Here is what I'm trying to do with a Kubernetes config file:

<!-- language: lang-yaml -->
apiVersion: apps/v1
kind: Deployment
metadata:
  name: selenium-hub
  labels:
    app: selenium-hub
spec:
  replicas: 1
  strategy:
    type: Recreate
  selector:
    matchLabels:
      app: selenium-hub
  template:
    metadata:
      labels:
        app: selenium-hub
    spec:
      containers:
      - name: selenium-hub
        image: selenium/hub
        ports:
          - containerPort: 4444
        resources:
          limits:
            memory: "1000Mi"
            cpu: ".5"
        livenessProbe:
          httpGet:
            path: /wd/hub/status
            port: 4444
          initialDelaySeconds: 30
          timeoutSeconds: 5
        readinessProbe:
          httpGet:
            path: /wd/hub/status
            port: 4444
          initialDelaySeconds: 30
          timeoutSeconds: 5
---
apiVersion: v1
kind: Service
metadata:
  name: nginx
  labels:
    app: nginx
spec:
  externalTrafficPolicy: Local
  ports:
  - name: http
    port: 4444
    protocol: TCP
    targetPort: 4444
  selector:
    app: selenium-hub
  type: LoadBalancer

In GKE it creates an app with a pod, then a Load Balancer with an external IP. But when I'm trying to access the app from outside through http://LBIP:port it doesn't work.
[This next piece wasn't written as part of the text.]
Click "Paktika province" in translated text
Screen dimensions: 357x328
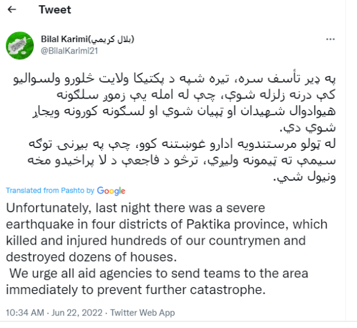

So how I can expose the pod I created in first place? Do I need a LB if I'm using only one replica?

-- jscoys
google-kubernetes-engine
kubernetes
load

2 Answers

11/29/2020

Hum well... hum... you'll laugh! On my side I didn't laugh...

It was a network issue. Don't know why but my house IP address seems to be, for an obscure reason, blacklisted from accessing any instances on GCP. The console no issue, but when trying to go through the http via my browser it doesn't connect at all.

Use of a nordvpn is working! So far so good.

Anyway thx for you help guys!

-- jscoys
Source: StackOverflow

11/27/2020

Looking at specs, I don't see any problem. Check few things - 1. Does your pod is in Running state with exposed port 4444? 2. Can you access your pod locally using ClusterIP:port?

You can expose your pod using NodePort service also but in production NodePort service is not a recommended way to expose app to outside cluster.